Another reason for the smearing (apart from being an intrinsic property of your crystals, or being caused by cryo-protection) may be that your crystals are sensitive to handling.
Trying in-plate room temperature diffraction might show you if that is the case. If it diffracts well in-plate, you’d have to experiment with different handling techniques to retain that diffraction.
Do the crystals move around a lot while “fishing”? If so, covering the drop with oil and looping them out through the oil might help (or it might make things worse…).
I don’t think phase separation is bad for the crystal, whatever it takes to get a crystal is valid!

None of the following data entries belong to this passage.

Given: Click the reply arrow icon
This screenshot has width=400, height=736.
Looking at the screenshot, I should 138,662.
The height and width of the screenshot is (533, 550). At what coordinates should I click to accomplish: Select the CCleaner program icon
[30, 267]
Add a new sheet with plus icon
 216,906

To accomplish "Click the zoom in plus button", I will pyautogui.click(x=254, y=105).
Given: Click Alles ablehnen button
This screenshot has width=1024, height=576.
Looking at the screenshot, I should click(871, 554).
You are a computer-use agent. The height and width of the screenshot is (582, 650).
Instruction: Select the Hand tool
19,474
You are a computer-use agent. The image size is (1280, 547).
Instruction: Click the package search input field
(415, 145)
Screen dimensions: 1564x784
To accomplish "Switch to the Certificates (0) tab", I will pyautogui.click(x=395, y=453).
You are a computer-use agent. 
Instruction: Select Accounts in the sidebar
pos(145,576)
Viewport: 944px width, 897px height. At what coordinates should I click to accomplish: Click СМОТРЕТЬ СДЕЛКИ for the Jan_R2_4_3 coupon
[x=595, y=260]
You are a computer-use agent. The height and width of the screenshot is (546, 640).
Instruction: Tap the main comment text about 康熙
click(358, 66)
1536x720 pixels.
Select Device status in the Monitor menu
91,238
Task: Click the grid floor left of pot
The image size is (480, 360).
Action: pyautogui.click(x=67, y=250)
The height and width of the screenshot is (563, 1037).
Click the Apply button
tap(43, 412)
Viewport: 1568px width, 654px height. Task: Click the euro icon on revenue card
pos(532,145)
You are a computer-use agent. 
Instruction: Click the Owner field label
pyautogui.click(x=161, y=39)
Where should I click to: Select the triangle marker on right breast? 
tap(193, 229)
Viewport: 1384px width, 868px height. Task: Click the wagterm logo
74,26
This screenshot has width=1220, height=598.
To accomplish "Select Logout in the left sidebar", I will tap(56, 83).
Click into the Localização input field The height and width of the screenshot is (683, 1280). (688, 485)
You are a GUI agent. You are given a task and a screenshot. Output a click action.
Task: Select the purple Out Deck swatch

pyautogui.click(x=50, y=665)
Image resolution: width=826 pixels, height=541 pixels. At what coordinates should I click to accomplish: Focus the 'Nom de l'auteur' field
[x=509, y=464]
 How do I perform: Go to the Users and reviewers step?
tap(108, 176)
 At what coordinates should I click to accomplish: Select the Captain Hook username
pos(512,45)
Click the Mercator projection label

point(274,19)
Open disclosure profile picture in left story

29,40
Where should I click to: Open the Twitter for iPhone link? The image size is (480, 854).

However, the phase separation does mean it is difficult to know what the conditions directly surrounding the crystal are, making design of suitable harvesting buffers/cryo solution very difficult. You may have to try different solutions until you get the right one (preferably by analysing diffraction quality of each, because inspection of the crystal by eye for degradation/cracking may not be enough). Again, a room temperature, and even better in-plate, diffraction pattern would give you a good base-line to work towards.
Mark J van Raaij
Dpto de Estructura de Macromoleculas
Centro Nacional de Biotecnologia - CSIC
c/Darwin 3
E-28049 Madrid, Spain
tel. (+34) 91 585 4616
http://wwwuser.cnb.csic.es/~mjvanraaij
> On 25 Jul 2016, at 10:13, 张士军 <[log in to unmask]> wrote:
>
> AND my complex crystal is also grown in condition of MPD ,the diffraction result is smearing too .How to explain this ?
> 在2016-07-25 16:10:59,张士军[log in to unmask]写道:
>
> Another situation of my crystal drop is that the sodium citrate salt is not immiscible with the MPD,that is mean the crystal is grown in a phase separation drop .i wonder that does the phase separation bad to the crystal ?
> Thanks
> Shijun
> 在2016-07-25 15:53:35,张士军[log in to unmask]写道:
>
> I would definitively try a shot at room temp. The smearing might be a property of your crystals, not of the freezing.
>
> If the room temperature pictures look good, you could consider collecting a room temp data set using multiple crystals or work on your freezing conditions.
>
> If the room temperature pictures are smeared as well, you have to work on the crystallization conditions (additives etc.) or try to process the smeared data set (if the smearing is not too bad).
>
>
>
> Good luck!
>
> Herman
>
>
>
> Von: CCP4 bulletin board [mailto:[log in to unmask]] Im Auftrag von ???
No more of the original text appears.